**Task item**: Transcribe exactly, leaving out pictures, the lines from the one that holds "Given: Click the admin avatar image" through the end of the data below, including both end lines and no others.

Dataset items
========================================

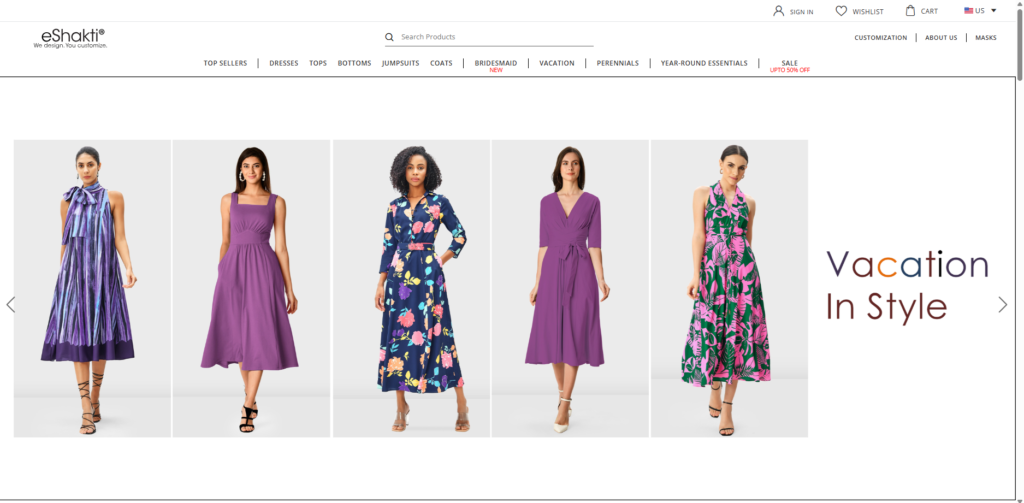This screenshot has height=503, width=1024.
Task: Click the search magnifier icon
Action: (x=390, y=37)
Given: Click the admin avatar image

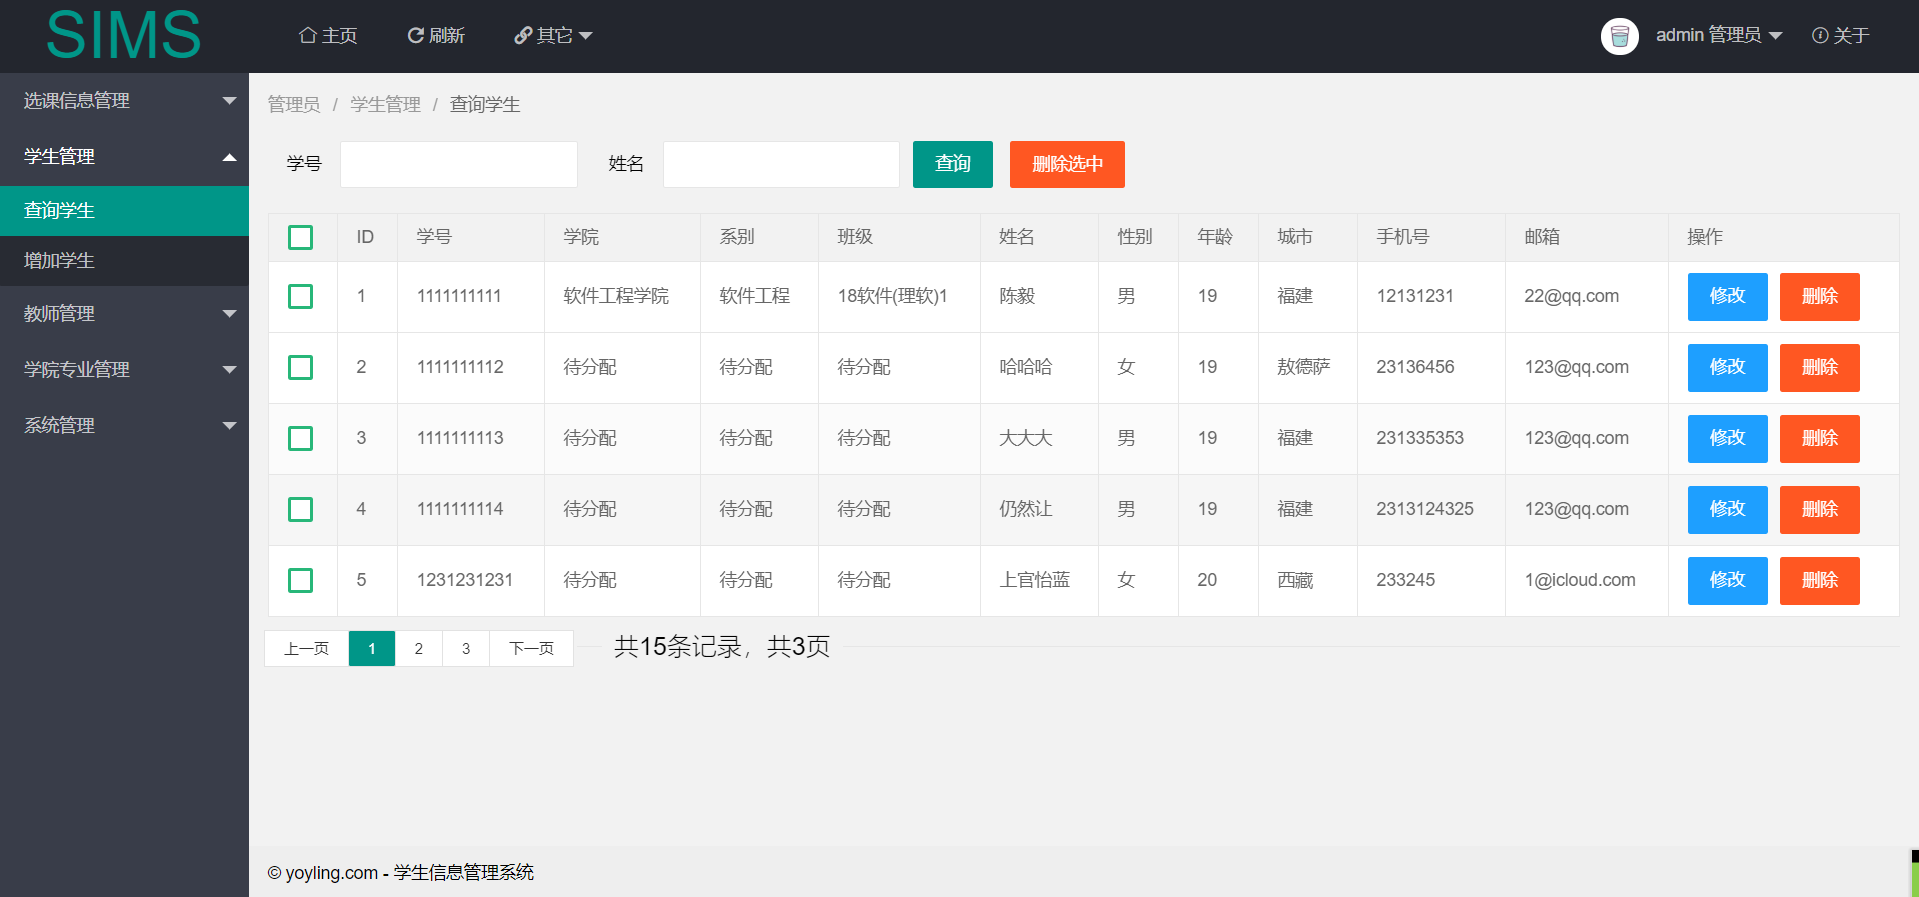Looking at the screenshot, I should click(1620, 36).
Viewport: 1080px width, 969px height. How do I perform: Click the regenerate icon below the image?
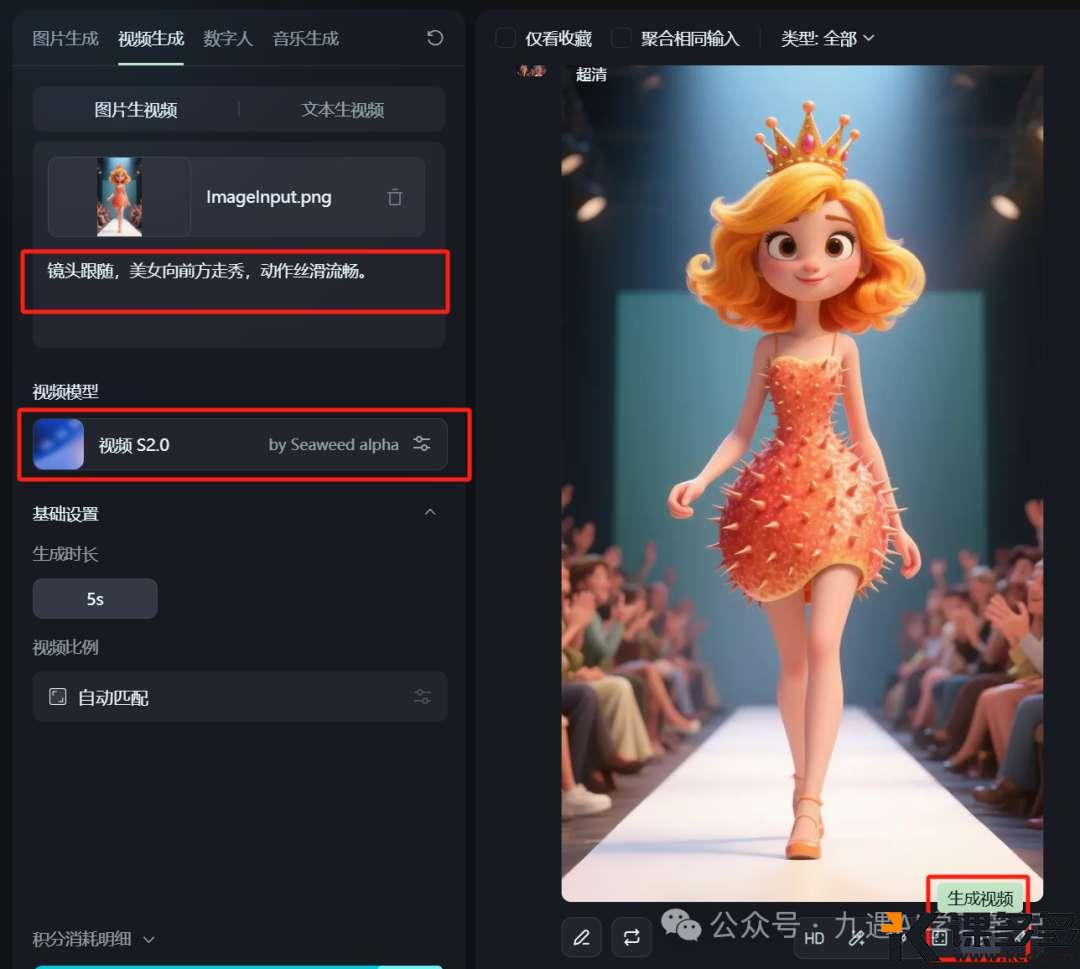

========================================

**Response to the task**:
Given: Click the admin avatar image

Looking at the screenshot, I should click(1620, 36).
Viewport: 1080px width, 969px height. How do I perform: Click the regenerate icon below the image?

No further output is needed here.